No dia 20 de Maio de 2019, foi feita uma vistoria de segurança ao prédio pelos serviços municipais de protecção civil, que concluiu que “no piso térreo e no 1.º andar, se observam sinais de infiltrações nas paredes e tectos de parte das divisões confinantes com a construção contígua (Rua Prof. José Maria Vinagre, 34). Segundo o ofício que foi enviado ao senhorio, os técnicos notam que “a construção contígua se encontra devoluta e em elevado estado de degradação, tendo o telhado abatido parcialmente, possibilitando a ocorrência de infiltrações para o interior do edifício vistoriado”.

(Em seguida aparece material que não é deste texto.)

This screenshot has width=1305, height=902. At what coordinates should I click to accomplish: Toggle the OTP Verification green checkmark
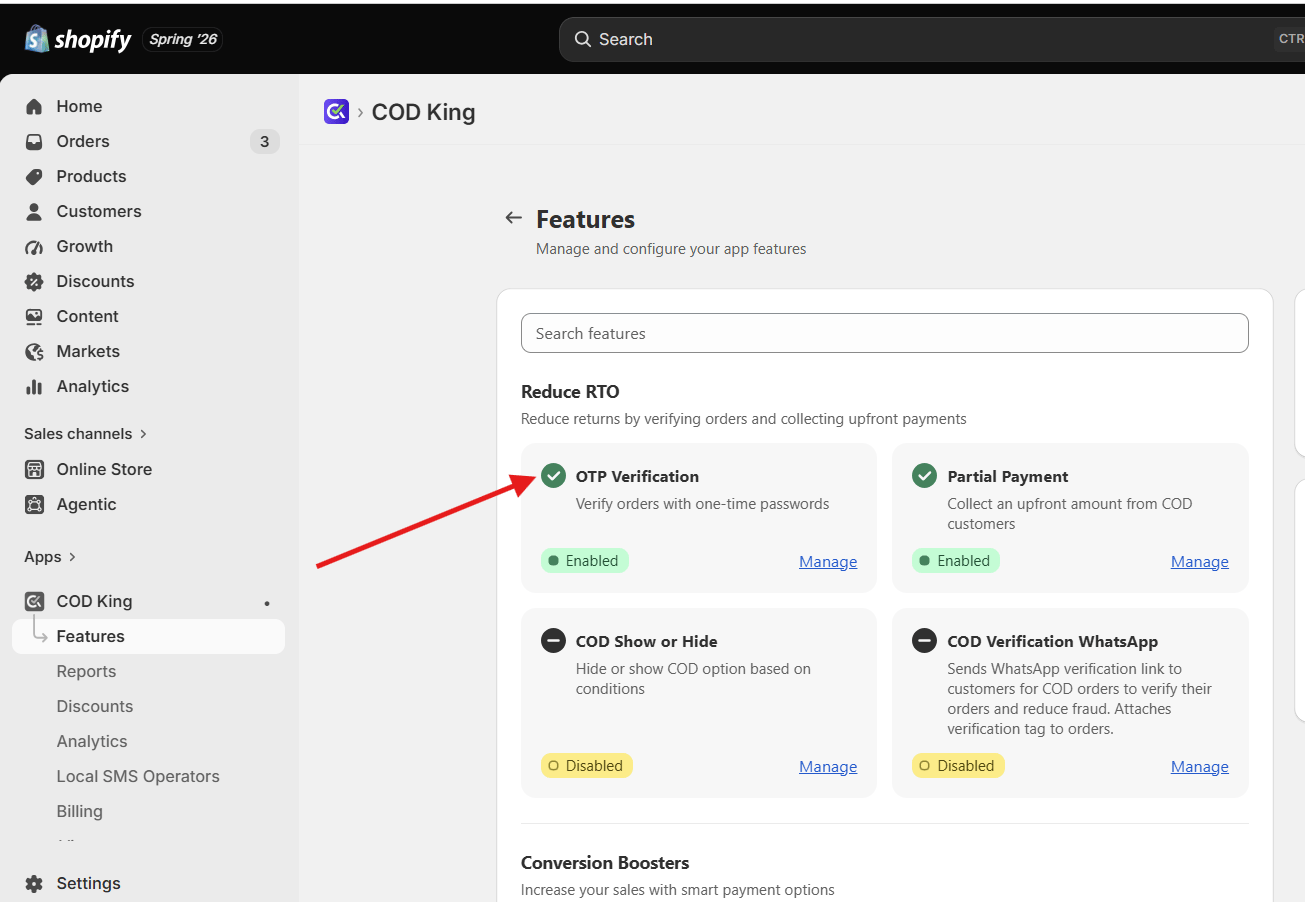[553, 476]
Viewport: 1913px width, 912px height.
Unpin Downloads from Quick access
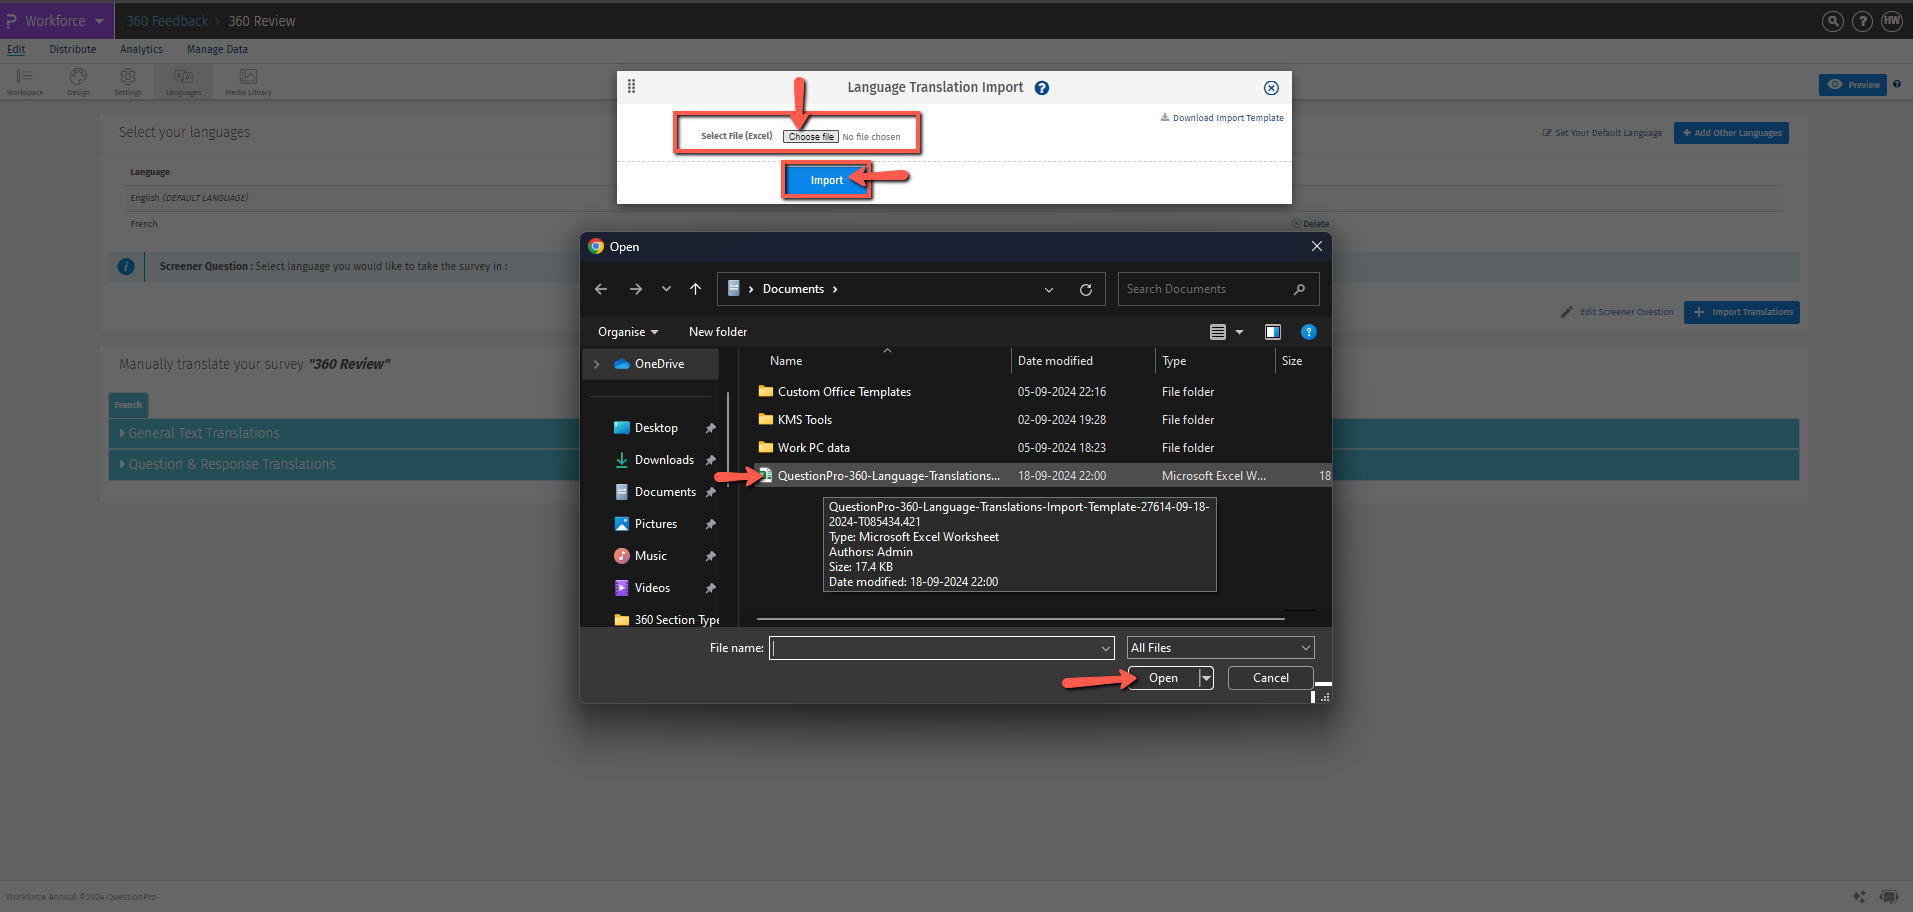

Já no interior do prédio, foram detectados “dois focos de infiltração nos tectos do piso térreo, com origem nas canalizações das fracções do 1.º andar”. Por isso, os serviços notificaram o proprietário que revisse a cobertura, a caleira e o tubo de queda do edifício, assim como as canalizações das fracções do 1.º andar — que entretanto ficou vazio —, “de forma a suprimir os dois focos de infiltração que ocorrem no piso térreo”, assim como a “reparação e pintura dos tectos e paredes do edifício vistoriado”. 

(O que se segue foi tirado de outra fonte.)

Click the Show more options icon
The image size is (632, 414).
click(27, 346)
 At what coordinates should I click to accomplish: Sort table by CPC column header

Estas intervenções deveriam ter início, no máximo, dez dias úteis após a recepção da notificação (cuja expedição data de 25 de Junho de 2019), e deveriam ficar concluídas em 40 dias úteis e deveriam ser feitas sem a desocupação do prédio. Vítor Lopes admite não ter feito as obras, por não haver forma de as fazer sem retirar Fernando e os filhos dali, e não ter sido oferecida qualquer alternativa habitacional, ainda que provisória. “Ainda há cinco anos fiz obras no telhado”, diz, repetindo que os problemas se intensificaram quando o prédio do lado ruiu. Além disso, como o prédio está envolvido num processo de partilhas, não sabe ainda que destino terá. O mais provável será a sua demolição. 

Com esse cenário a pairar sempre nos seus pensamentos, Fernando Madeira garante que vai continuar a insistir junto das entidades para conseguir uma casa. “Para já, é só esperar que caia. E que nós não estejamos cá.”